This article provides instructions for synchronizing SAML SSO groups between MindTouch and the identity provider (IdP).
- Admin access to your IdP
- Admin access to MindTouch
Why should I synchronize groups?
MindTouch attempts to determine which MindTouch group memberships an authenticated user should be added to or removed from. In order to execute this action, you need to set up SAML SSO group synchronization in MindTouch. This feature is optional but gives IdP administrators and MindTouch site administrators tight control over what content can be viewed on the MindTouch site.
Group synchronization does not create groups in MindTouch, nor set up permissions. The groups must exist in your IdP and MindTouch prior to synchronization. Group synchronization happens every time the user is authenticated (logged in). Users who are no longer part of a group in your IdP will be removed from those groups in MindTouch. This includes groups created inside MindTouch that are not associated with your IdP.

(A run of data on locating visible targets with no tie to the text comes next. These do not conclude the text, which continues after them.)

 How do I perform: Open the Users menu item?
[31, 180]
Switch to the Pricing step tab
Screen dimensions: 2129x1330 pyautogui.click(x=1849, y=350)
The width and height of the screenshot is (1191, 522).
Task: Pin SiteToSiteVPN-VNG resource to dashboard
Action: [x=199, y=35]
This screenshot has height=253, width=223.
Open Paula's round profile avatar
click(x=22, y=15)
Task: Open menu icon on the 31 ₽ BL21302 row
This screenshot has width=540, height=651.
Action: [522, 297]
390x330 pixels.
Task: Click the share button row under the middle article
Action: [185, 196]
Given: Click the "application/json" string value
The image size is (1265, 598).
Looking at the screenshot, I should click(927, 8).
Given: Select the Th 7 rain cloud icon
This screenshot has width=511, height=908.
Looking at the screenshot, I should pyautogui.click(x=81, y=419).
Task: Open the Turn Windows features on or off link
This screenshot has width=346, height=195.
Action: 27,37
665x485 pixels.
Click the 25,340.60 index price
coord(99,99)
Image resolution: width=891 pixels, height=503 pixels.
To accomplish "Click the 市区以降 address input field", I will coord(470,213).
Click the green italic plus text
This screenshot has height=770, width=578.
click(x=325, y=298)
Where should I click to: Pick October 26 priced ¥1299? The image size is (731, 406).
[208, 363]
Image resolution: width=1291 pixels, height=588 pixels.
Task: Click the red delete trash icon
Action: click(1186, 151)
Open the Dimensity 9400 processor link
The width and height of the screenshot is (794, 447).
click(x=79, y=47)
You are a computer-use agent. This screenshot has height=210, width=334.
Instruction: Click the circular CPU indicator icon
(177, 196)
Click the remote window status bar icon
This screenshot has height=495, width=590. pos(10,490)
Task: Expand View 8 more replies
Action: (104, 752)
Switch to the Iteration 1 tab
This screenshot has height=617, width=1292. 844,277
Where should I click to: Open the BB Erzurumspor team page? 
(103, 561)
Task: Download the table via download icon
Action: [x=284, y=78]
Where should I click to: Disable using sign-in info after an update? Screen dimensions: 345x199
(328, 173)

How to set up SAML SSO group synchronization
To set up group synchronization in MindTouch, perform the following steps:
Step 1: Access the SAML configuration
- Log in to your MindTouch site as admin.
- Navigate to Site tools > Control panel > Authentication > Single Sign-On > SAML.
Step 2: Configure the group list attributes
Configure the following fields in the SAML configuration section:
Group List Attribute. The custom attribute configured in the identity provider (we recommended "group") that contains the list of the MindTouch group memberships to synchronize with authenticating users (e.g. http://schemas.xmlsoap.org/claims/group).
- Group List Attribute Value Delimiters. The character that separates group names in an incoming group list. For example, if the attribute value is
group1,group2,group3, the delimiter should be
,(the comma) to split that text into three parts, each part being a group membership to synchronize.